Genetic analysis of the rat leukemia virus: influence of viral sequences in transduction of the c-ras proto-oncogene and expression of its transforming activity

The rat leukemia virus (RaLV) is an endogenous retrovirus that is spontaneously released by Sprague-Dawley rat embryo cells. The overall structure of the RaLV genome resembles that of other simple, replication-competent retroviruses, but the sequence of the long terminal repeats (LTR) is unique and unrelated to the known retroviruses. Phylogenetically, the RaLV genome appears to be more closely related to the feline leukemia virus group of retroviruses than to the murine leukemia virus group. A remarkable feature of RaLV is that it is capable of transducing a ras proto-oncogene from rat tumor cells in the form of an acutely transforming virus, designated the Rasheed strain of the rat sarcoma virus (RaSV). With the exception of the c-ras sequence, the genomes of both RaLV and RaSV are collinear. The RaSV-encoded oncogene v-Ra-ras expresses a fusion protein with a molecular mass of 29 kDa, and it exhibits a unique structure that has not been described previously for any known virus.
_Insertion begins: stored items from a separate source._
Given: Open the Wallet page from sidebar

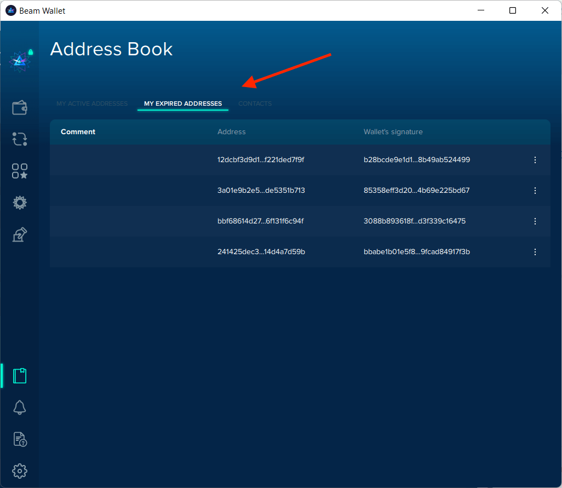Looking at the screenshot, I should (20, 107).
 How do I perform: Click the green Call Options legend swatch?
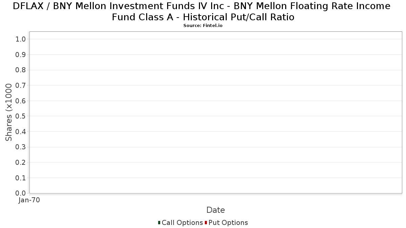159,223
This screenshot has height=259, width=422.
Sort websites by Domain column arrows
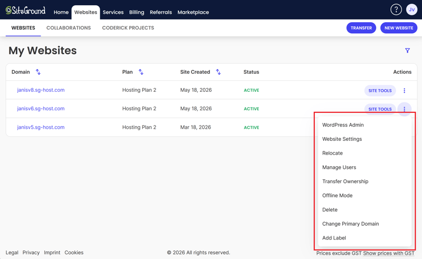[x=38, y=72]
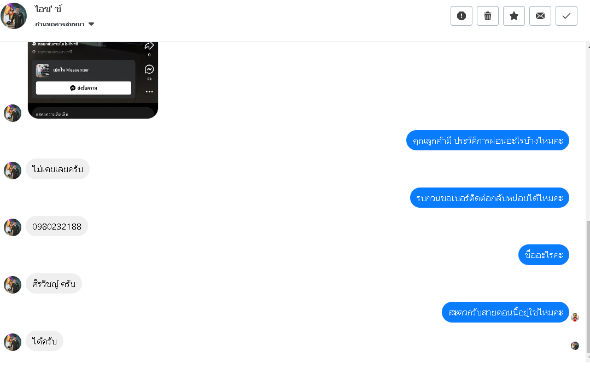This screenshot has width=590, height=369.
Task: Click the white send message button in image
Action: [x=84, y=88]
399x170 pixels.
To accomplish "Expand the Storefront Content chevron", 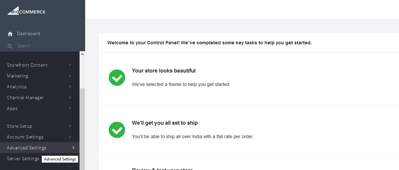I will 70,65.
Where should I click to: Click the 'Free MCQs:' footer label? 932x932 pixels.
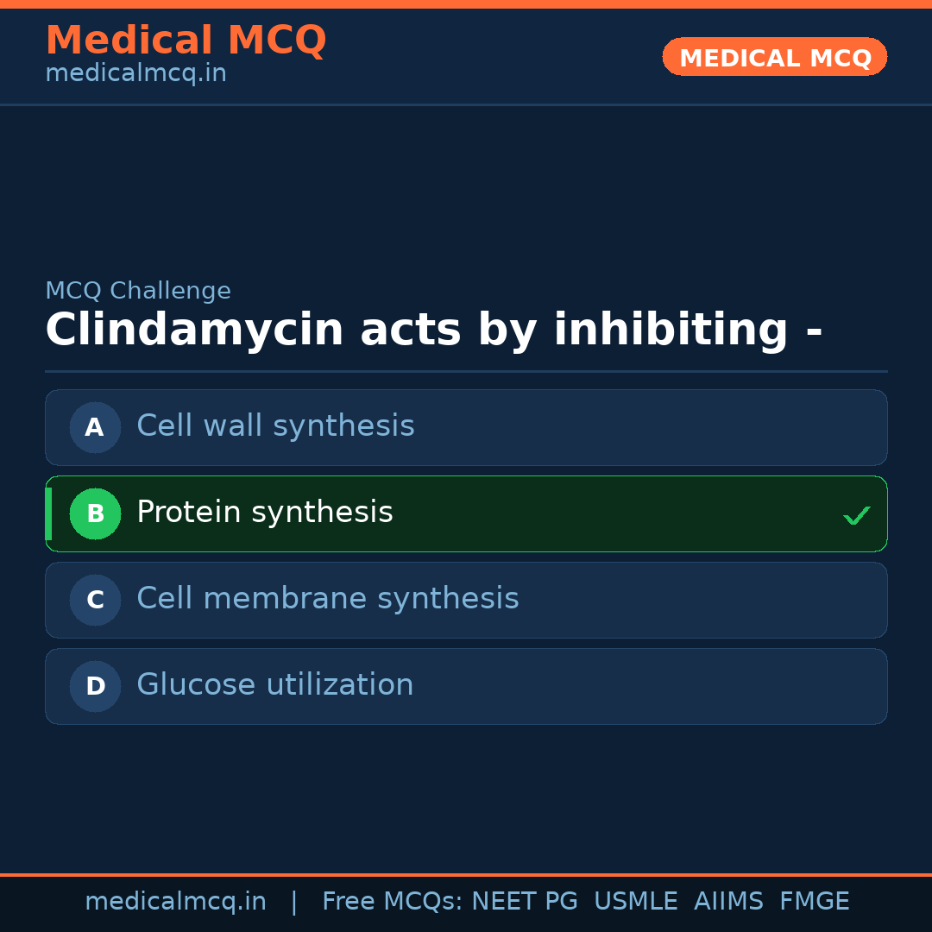(x=393, y=902)
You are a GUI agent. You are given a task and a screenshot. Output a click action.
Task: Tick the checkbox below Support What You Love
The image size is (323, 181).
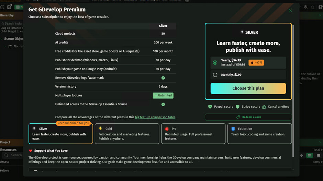pos(35,171)
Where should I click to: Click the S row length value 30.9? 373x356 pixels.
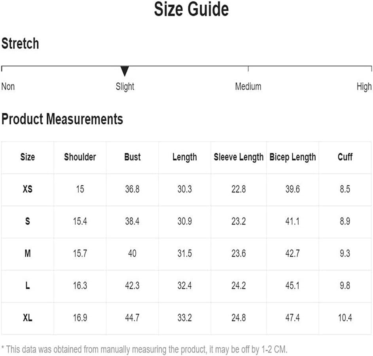(x=185, y=221)
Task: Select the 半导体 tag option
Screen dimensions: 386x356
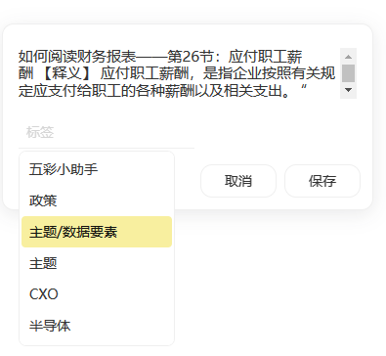Action: pyautogui.click(x=97, y=326)
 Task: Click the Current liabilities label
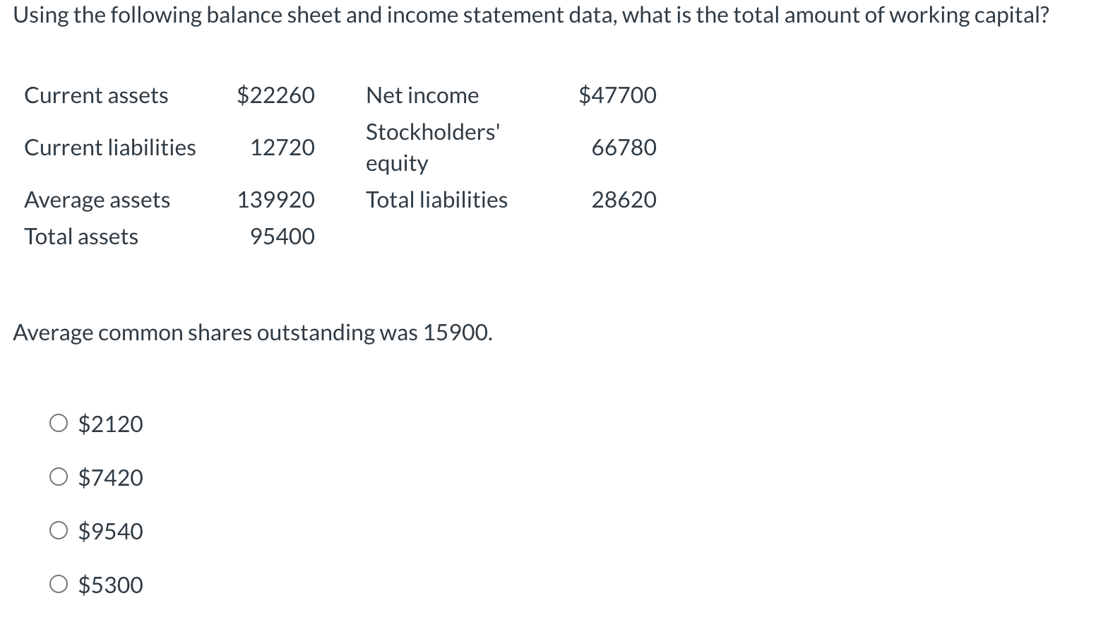(110, 148)
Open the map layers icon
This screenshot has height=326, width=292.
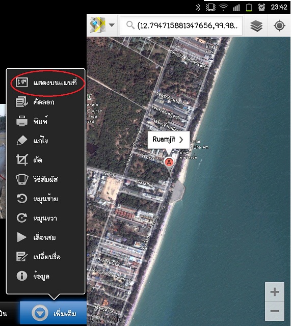256,25
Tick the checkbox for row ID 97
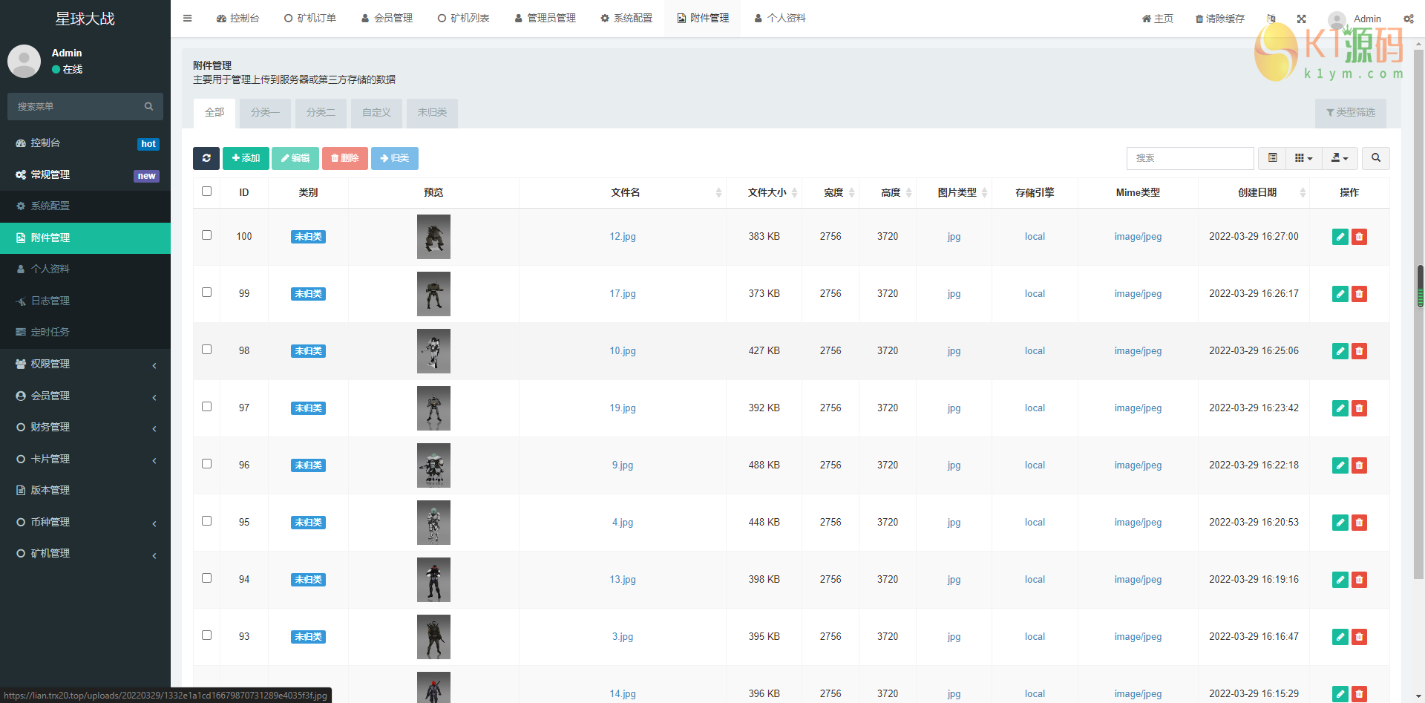 [x=207, y=407]
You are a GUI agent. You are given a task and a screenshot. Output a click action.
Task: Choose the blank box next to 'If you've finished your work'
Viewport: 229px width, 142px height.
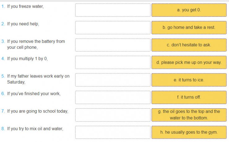pos(113,97)
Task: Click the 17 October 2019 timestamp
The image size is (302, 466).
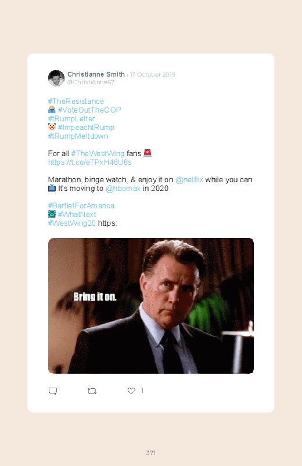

The 5' end of this gene is derived from sequences encoding RaLV matrix followed by 20 bp derived from the U5 region of the RaLV LTR (RS-U5 element) which is joined at its 3' end to sequences derived from all six (coding and noncoding) exons of the c-ras proto-oncogene at the 3' end. This recombinational event represents a novel mechanism among the acutely transforming viruses that have been studied.